Your assignment: Each line below that holds the word "label" counts once. Say how many such lines there are, and no more.

Task input:
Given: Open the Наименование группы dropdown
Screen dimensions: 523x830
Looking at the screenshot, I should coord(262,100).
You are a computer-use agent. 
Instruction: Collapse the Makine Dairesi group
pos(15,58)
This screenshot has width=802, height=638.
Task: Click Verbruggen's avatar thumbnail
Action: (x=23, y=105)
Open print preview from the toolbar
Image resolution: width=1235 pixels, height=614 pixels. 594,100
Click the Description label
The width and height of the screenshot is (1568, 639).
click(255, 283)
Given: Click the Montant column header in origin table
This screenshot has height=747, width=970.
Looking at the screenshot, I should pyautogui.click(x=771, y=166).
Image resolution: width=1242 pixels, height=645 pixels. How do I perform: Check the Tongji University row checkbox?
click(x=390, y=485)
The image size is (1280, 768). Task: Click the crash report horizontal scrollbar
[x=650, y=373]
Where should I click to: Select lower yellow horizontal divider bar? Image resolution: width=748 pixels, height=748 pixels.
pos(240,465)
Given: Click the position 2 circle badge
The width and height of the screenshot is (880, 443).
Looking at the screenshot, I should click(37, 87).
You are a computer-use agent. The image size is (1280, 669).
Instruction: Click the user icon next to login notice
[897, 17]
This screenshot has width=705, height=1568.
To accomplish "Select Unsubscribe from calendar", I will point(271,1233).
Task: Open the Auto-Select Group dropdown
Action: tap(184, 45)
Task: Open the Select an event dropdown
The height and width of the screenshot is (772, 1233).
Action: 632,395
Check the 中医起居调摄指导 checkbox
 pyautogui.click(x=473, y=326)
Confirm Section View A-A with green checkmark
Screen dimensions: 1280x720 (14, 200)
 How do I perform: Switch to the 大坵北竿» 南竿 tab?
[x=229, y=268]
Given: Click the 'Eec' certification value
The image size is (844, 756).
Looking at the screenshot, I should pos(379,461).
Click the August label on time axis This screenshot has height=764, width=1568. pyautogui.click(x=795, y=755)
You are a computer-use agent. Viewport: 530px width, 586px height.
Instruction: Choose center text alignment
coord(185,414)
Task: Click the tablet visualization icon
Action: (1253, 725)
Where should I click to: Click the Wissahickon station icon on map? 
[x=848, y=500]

Answer section: 2